If a line in the data contains "agent", copy it out.

□ □ □ □ □

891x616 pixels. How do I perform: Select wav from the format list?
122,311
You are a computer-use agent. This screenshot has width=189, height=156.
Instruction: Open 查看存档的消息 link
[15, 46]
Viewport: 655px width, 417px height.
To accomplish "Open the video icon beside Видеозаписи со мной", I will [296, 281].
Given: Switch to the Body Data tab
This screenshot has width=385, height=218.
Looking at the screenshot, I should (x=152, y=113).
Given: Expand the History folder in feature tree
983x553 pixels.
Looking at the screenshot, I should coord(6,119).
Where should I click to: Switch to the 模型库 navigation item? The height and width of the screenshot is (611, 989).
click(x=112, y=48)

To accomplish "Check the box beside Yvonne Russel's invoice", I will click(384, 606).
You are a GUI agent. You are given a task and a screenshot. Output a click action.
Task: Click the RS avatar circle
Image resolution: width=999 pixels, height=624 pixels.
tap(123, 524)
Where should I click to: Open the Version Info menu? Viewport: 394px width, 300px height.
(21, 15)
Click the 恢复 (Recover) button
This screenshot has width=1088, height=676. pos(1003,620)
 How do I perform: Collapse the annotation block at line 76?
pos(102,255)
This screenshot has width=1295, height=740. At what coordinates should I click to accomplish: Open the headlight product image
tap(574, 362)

□ □ □ □ □

**Solution for this task**:
You are a computer-use agent. This screenshot has width=189, height=156.
You are a GUI agent. You are given a task and a screenshot. Output a click action.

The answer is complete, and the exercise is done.